FLOODING, especially in the north and north-east, is turning bad with a rapid increase in river heights, leaving thousands marooned, waiting to be rescued to flood shelters. In some places, people are waiting to be rescued even from flood shelters to places that are safe as the shelters rapidly went under water, as high as the height of fully grown humans. The situation is feared to be worsening over the next few days with forecasts suggesting that more areas down to the centre could be submerged as rivers at many points were flowing above the danger mark amidst the torrential monsoon rain. Apart from people already in distress in the Sylhet region, the life and the living of people in five northern districts of Rangpur, Kurigram, Gaibandha, Lalmonirhat and Nilphamari, through which the River Teesta flows, have already been severely constrained. Flood Forecasting and Warning Centre bulletins warn that flooding along the Brahmaputra and the Jamuna, especially in Jamalpur, Bogura, Tangai and Sirajganj, might worsen soon. The River Padma could also flow above the danger mark soon. Forecasts that rivers in the north and the north-west could also swell rapidly entail further danger, with the Met Office having forecast further rainfall across the country.

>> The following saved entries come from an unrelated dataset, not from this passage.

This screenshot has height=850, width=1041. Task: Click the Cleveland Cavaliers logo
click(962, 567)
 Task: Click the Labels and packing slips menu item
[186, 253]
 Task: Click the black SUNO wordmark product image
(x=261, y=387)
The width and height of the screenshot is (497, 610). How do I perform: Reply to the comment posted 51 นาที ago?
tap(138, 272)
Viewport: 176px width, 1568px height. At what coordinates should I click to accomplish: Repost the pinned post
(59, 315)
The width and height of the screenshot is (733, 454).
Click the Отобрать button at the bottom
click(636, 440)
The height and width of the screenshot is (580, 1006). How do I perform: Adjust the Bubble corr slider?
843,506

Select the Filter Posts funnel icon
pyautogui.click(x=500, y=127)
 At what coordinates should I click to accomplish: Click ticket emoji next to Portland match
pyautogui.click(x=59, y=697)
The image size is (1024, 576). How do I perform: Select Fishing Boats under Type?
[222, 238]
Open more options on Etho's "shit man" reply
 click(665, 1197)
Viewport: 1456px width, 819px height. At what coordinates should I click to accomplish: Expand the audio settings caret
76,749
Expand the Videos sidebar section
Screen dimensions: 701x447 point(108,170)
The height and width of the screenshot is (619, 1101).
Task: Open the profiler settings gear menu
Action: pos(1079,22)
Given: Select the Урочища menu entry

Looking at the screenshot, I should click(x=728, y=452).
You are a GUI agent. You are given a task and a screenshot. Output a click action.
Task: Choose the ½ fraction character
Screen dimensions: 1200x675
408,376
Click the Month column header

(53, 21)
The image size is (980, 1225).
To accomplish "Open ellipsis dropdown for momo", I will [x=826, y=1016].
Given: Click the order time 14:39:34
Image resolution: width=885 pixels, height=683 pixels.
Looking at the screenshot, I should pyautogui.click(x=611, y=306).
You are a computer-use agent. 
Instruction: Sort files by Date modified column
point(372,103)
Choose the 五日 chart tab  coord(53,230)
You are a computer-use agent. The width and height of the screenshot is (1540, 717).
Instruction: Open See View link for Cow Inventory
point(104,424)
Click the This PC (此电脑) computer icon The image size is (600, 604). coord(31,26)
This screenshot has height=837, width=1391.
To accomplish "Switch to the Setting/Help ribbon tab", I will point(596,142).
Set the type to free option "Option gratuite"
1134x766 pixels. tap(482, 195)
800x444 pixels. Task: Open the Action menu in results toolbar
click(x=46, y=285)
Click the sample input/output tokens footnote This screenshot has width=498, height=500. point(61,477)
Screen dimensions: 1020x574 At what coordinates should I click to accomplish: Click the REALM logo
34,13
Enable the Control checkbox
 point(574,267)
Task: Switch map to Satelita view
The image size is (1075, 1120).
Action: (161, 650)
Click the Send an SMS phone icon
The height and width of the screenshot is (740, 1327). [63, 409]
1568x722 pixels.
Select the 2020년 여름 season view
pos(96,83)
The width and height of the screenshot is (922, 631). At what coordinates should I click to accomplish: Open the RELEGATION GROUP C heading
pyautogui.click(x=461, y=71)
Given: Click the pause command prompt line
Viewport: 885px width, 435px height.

The situation warrants that the government should step up its efforts on a number of fronts to mitigate the sufferings of flood-affected people. The foremost of the tasks is to rescue the affected to safe places and to reach them relief supplies to head off any immediate danger. The divisional commissioner of Rangpur says that about 45,000 people are now living on boats in the area as they could not yet be moved to safety. The relief supplies such as food, drinking water and medicines to the affected people are reported far from adequate. The Rangpur divisional commissioner seeks to vent out the helplessness in saying what he is left with to do but to inform people of the risks and dangers during natural disasters. Such an attitude, if it is collective, would spell disaster as the government, rather, needs to step up efforts to help the people in distress with what they need in the short run. The government should also have plans ready for the mid-run relief work such as providing medical treatment as diseases might break out as the floodwater would begin to recede. The government, meanwhile, should also work out its long-term plans such as rebuilding, as a large number of houses have been either damaged or destroyed, education, as a number of schools have been closed to be used as shelters, and farming, as crops on a vast expanse have already been lost.
Yet in the longer run, the government needs to attend to some infrastructural policy issues that are often blamed for flooding in the north-east and some strategic issues left unresolved with India, where a sudden opening of floodgates on the rivers upstream often causes flooding, especially in Bangladesh鈥檚 north. But, the government must, first, act on its priority of helping the people now in distress.